La CSRC pide a las gestoras priorizar la IA y la fabricación avanzada
El principal regulador de valores de China ha marcado un giro claro para la industria de gestión de fondos: menos apuestas especulativas y más capital orientado a la innovación. La Comisión Reguladora de Valores de China (CSRC) publicó el 6 de junio nuevas directrices para que las gestoras canalicen recursos hacia sectores emergentes como la inteligencia artificial y la fabricación avanzada, y advirtió de forma explícita contra el "hype" basado en conceptos y la búsqueda de beneficios a corto plazo.

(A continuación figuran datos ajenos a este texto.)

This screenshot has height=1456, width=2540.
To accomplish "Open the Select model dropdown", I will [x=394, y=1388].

En un sector que administra alrededor de 13 billones de dólares en activos, el mensaje se lee como una hoja de ruta más que como una recomendación.

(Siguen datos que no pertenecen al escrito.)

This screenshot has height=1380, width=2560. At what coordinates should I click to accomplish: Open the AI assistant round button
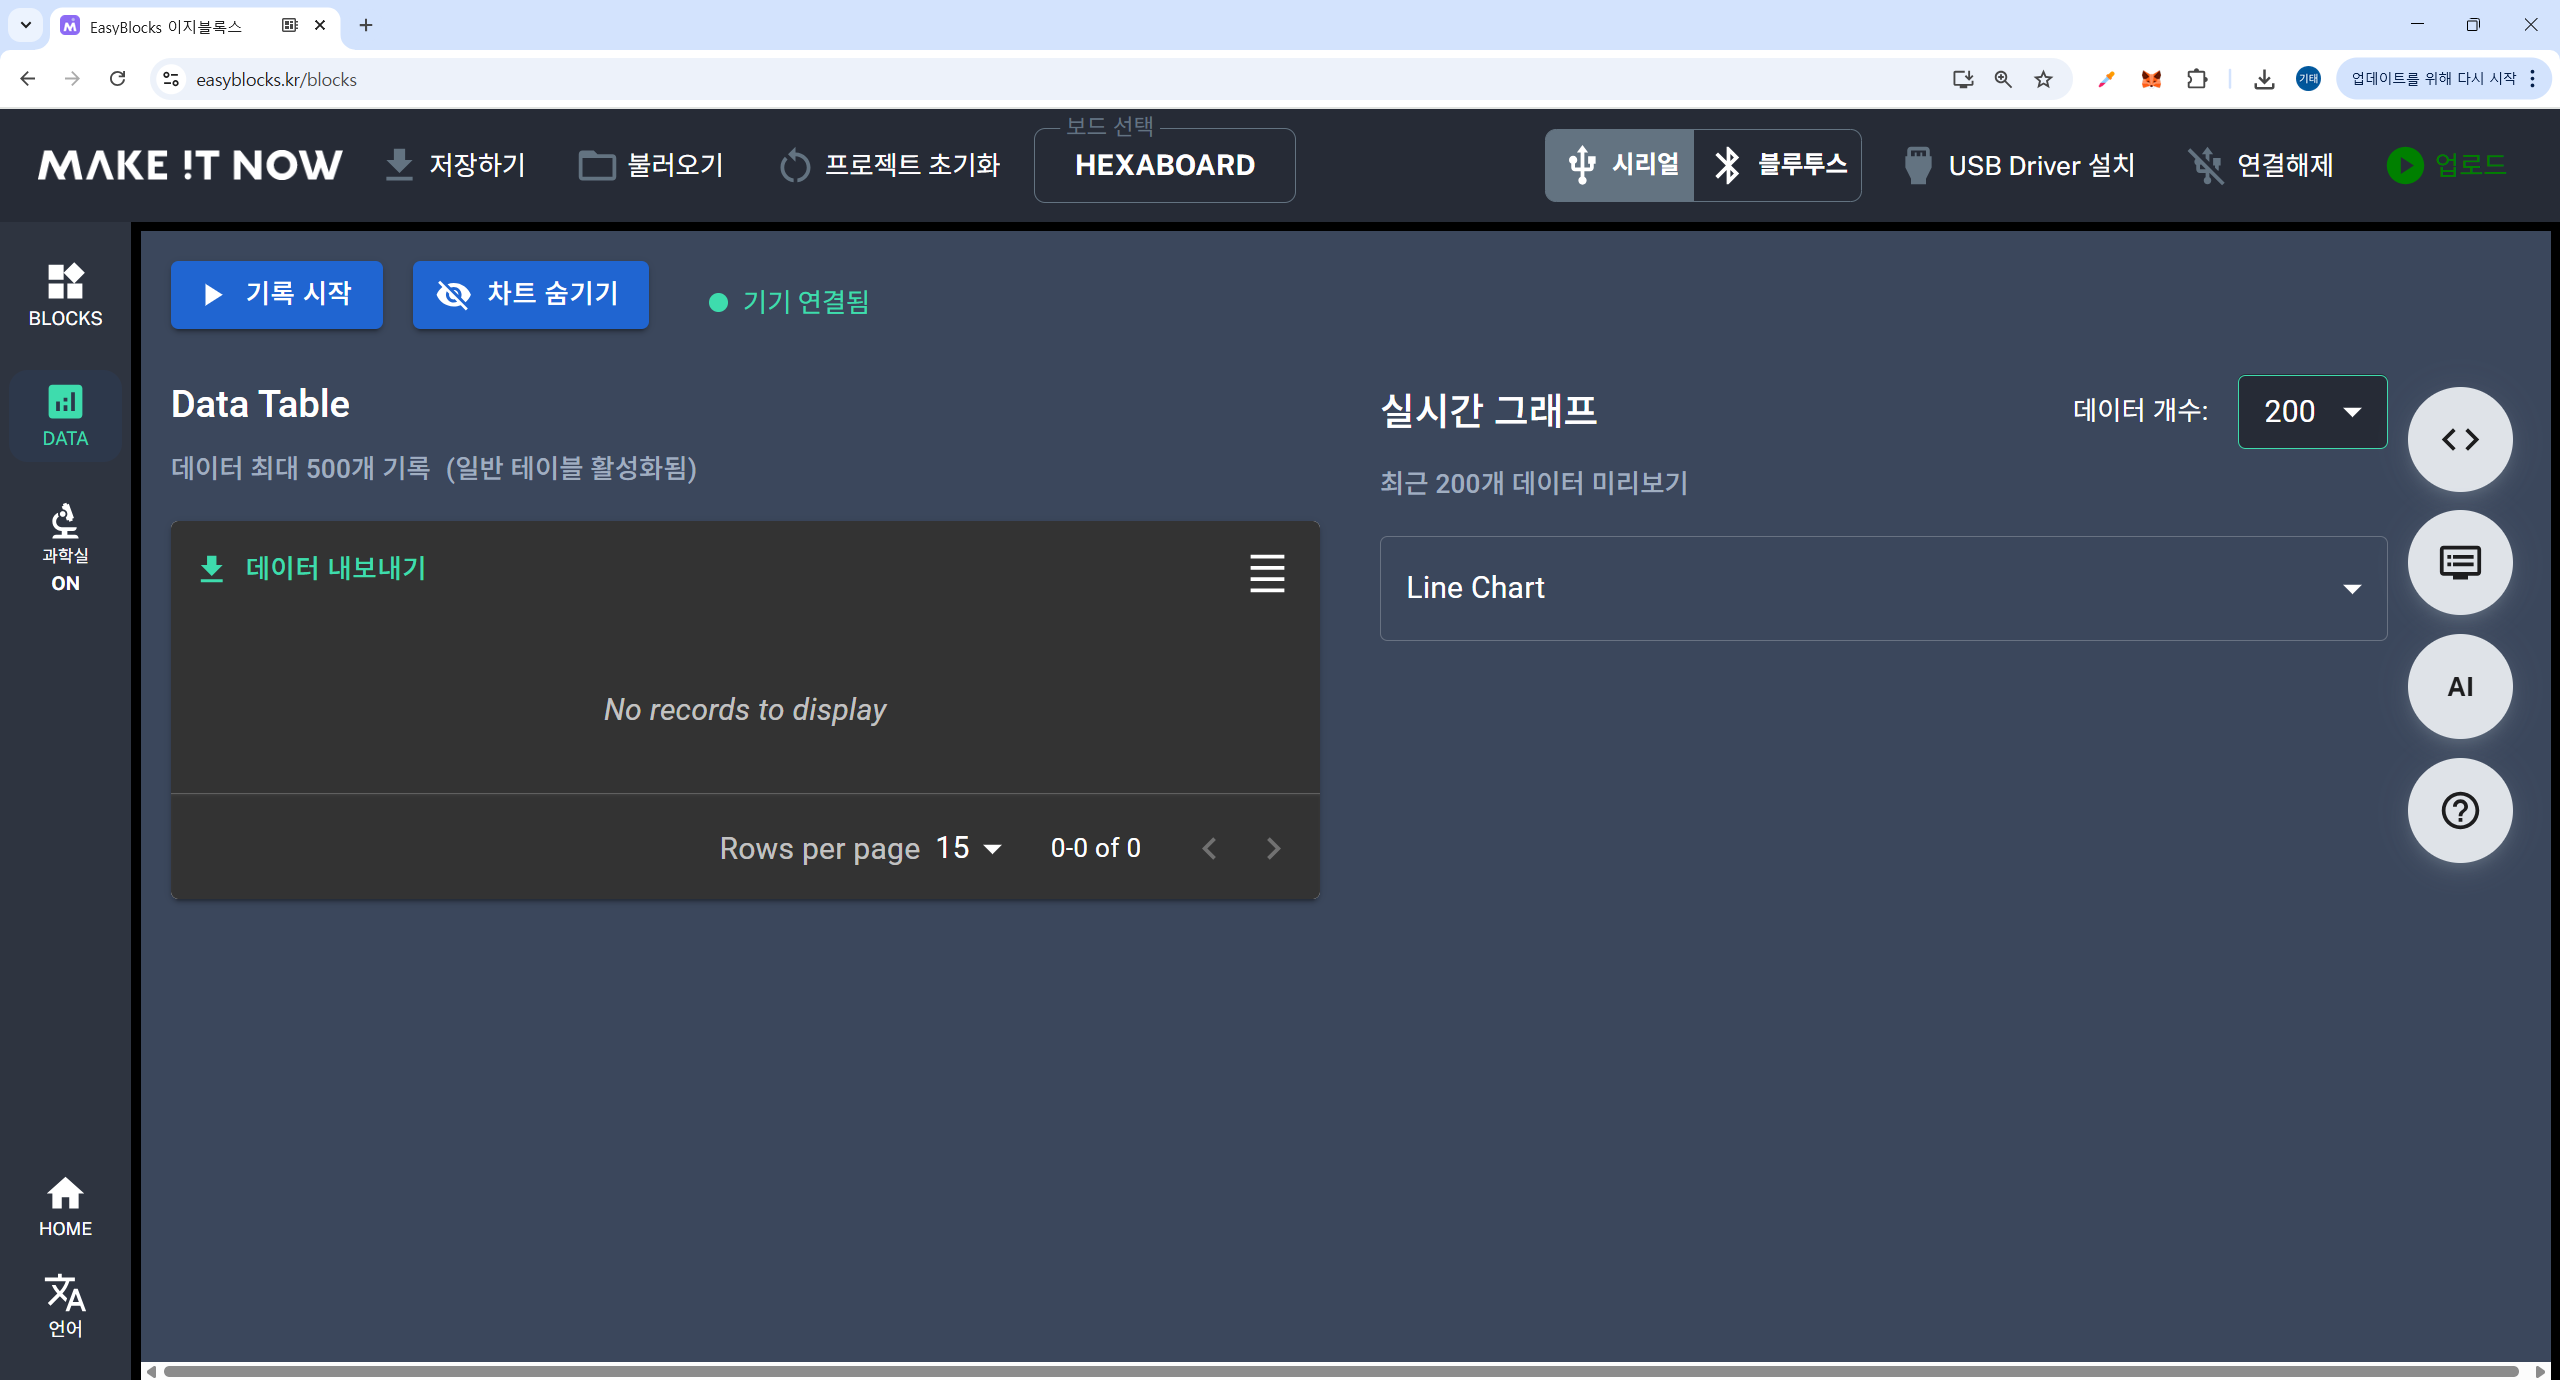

Wu Qing, presidente de la CSRC, presentó la orientación en una conferencia del sector y reclamó "capital paciente" para financiar innovaciones de tecnología dura. Señaló la IA y la fabricación avanzada como ámbitos prioritarios. El contexto añade intención al calendario: la competencia tecnológica entre China y Estados Unidos se intensifica, especialmente en semiconductores e inteligencia artificial.
La CSRC también quiso delimitar qué prácticas no encajan en esta agenda. Wu alertó sobre productos temáticos ambiguos que puedan inducir a error a los inversores, en una crítica directa a la tendencia de etiquetar fondos como "IA" o "innovación" sin una estrategia y una cartera que lo sustenten.
Además, animó a las gestoras a mejorar su eficiencia operativa mediante herramientas de IA. Evitó avalar una adopción acrítica y recalcó que la tecnología debe servir para elevar el desempeño interno, no para convertirse en otro reclamo comercial.
La guía llega en un momento de mayor control regulatorio. En los últimos meses, la CSRC ha endurecido la supervisión de los mercados financieros, con foco en el segmento de fondos privados, valorado en torno a 3,4 billones de dólares. Entre las medidas recientes figuran un escrutinio más intenso del trading transfronterizo y una vigilancia reforzada de la negociación programada para proteger la equidad del mercado.
Para los inversores, la señal inmediata es que las gestoras en China afrontarán más presión para demostrar que sus estrategias encajan con las prioridades nacionales de innovación. Los fondos que puedan presentarse de forma creíble como vehículos de inversión tecnológica a largo plazo —en particular en IA, semiconductores y fabricación avanzada— previsiblemente operarán en un entorno regulatorio más favorable. Los productos apoyados en narrativas temáticas difusas o en dinámicas de impulso de corto plazo pueden quedar bajo el foco del regulador, que ha mostrado disposición a hacer cumplir las normas mediante sanciones, restricciones de licencia y reprimendas públicas.